Very favorable reports have come from the use of emetine bismuthous iodide. This drug is given by mouth in doses not exceeding 3 grains in a day. It is put up in gelatine capsules and a course of treatment is one 3 grain capsule each night for 12 nights. It is supposed that there is no action on the drug in the stomach as it is insoluble in dilute acid but as a matter of fact nausea and vomiting frequently occur and slight purging is common after its administration. During the twelve-day course of treatment the patient should remain in bed and be given a milk diet.
We have recently had success with the administration of ipecac by the duodenal tube and it might be that bismuthous emetine iodide could be given in the same way.

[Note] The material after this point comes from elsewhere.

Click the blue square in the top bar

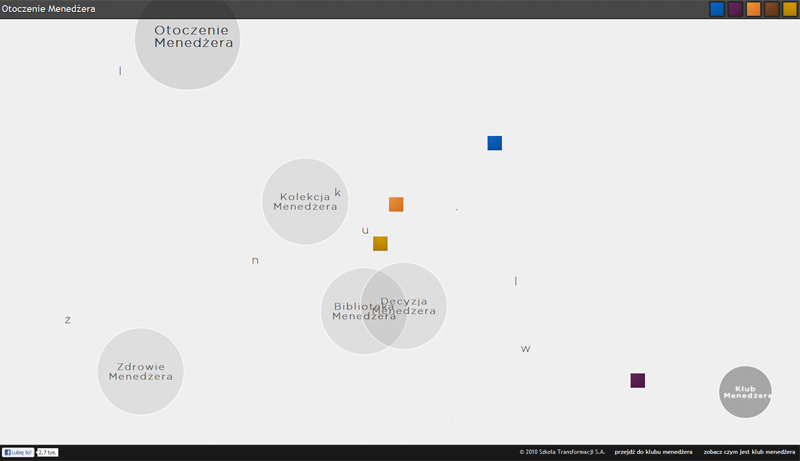[717, 9]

Ross thinks that the flushing action of salines, thus washing away amoebae and necrotic material, is of advantage in amoebic as well as in bacillary dysentery. He also thinks liquid petrolatum of value. Some advise the bismuth treatment recommended by Deeks of giving a large teaspoonful of bismuth subnitrate, in a glass of water, 3 or 4 times during the day.
A decoction made by boiling for 15 minutes one teaspoonful of powdered chaparro in 8 ounces of water and given one-half hour before each meal has been reported on favorably. The powdered roots, stems and leaves of “Chaparro amargosa” are used. This is a plant of Texas and is named Castela nicholsoni. A decoction of about one-half strength of that taken by mouth is recommended for enemata. Simaruba bark is recommended by some practitioners. Its action is similar to chaparro. Benzyl benzoate is recommended for the pains and tenesmus of amoebic dysentery as well as bacillary dysentery. Twenty drops of the 20% alcoholic solution are given three times daily.

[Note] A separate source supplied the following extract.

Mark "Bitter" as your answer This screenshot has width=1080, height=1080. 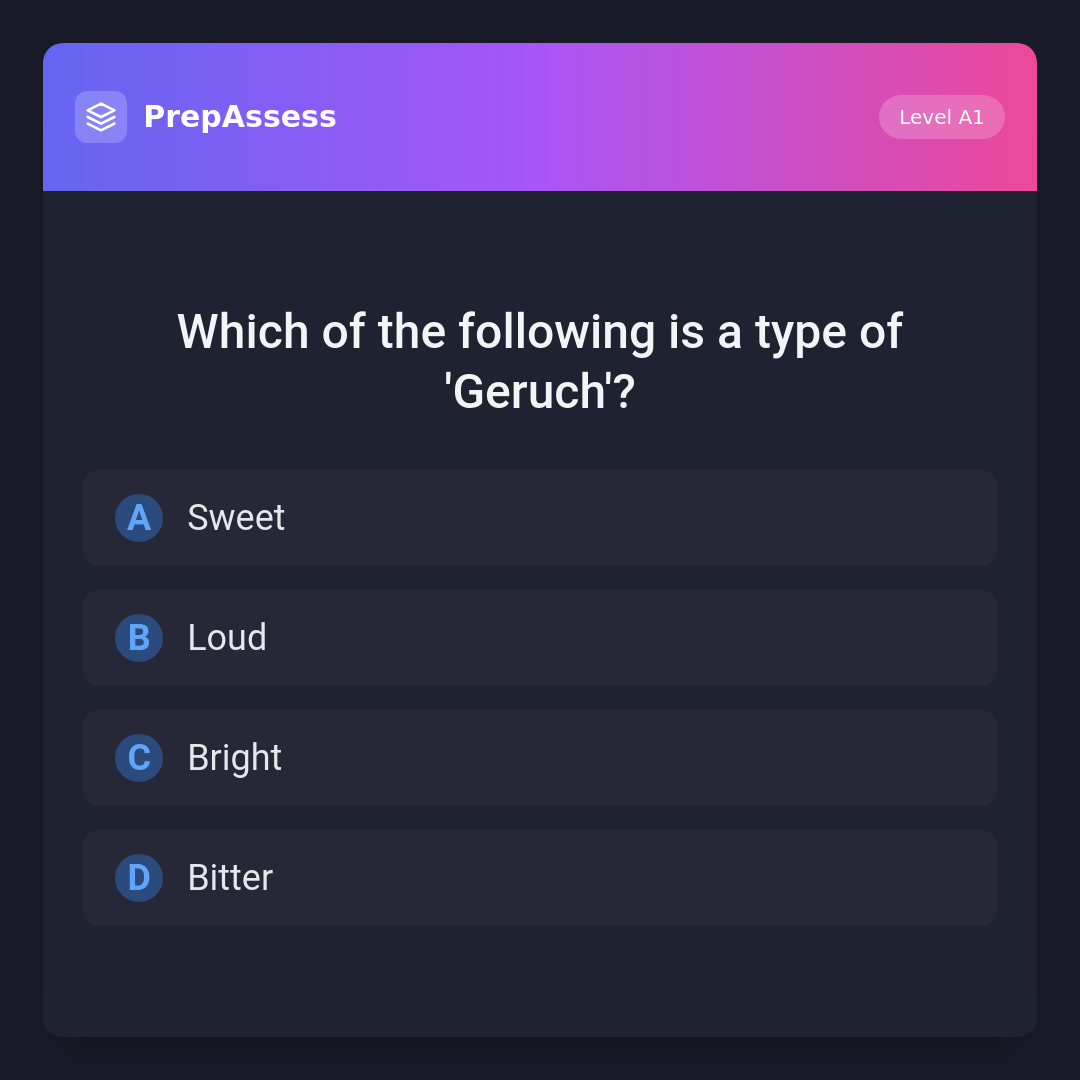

Many drugs have been recommended for colon irrigation of which the favorite is probably quinine muriate in dilution of 1 to 1000 or 1 to 2500. Inject 2 or 3 pints slowly by gravity. Protargol in 1 to 500 solution is better than silver nitrate in 1 to 2000. Emetine enemata do not seem to be of much value.
In very serious cases, particularly when gangrenous change in the mucosa may be present, the operation of appendicostomy seems indicated, following which a catheter is inserted and the large intestine irrigated with a 1% solution of bicarbonate of soda to wash away the mucus and later with a boracic acid solution of 1 to 125 or 1 to 10,000 of potassium permanganate.
In a discussion as to certain surgical considerations in connection with appendicostomy Muller notes that the right rectus incision is to be avoided on account of danger of gangrene from pressure of rectus on the stitched-up appendix. He also thinks that appendicostomy is much safer than caecostomy on account of the frequent thinning of the walls of the caecum. For irrigation he prefers a 1 to 500 solution of collargol.
In treating dysentery cases rest in bed and the use of a nonirritating diet are advisable.
The return of the increase of large mononuclears to normal may be used as an index to cure.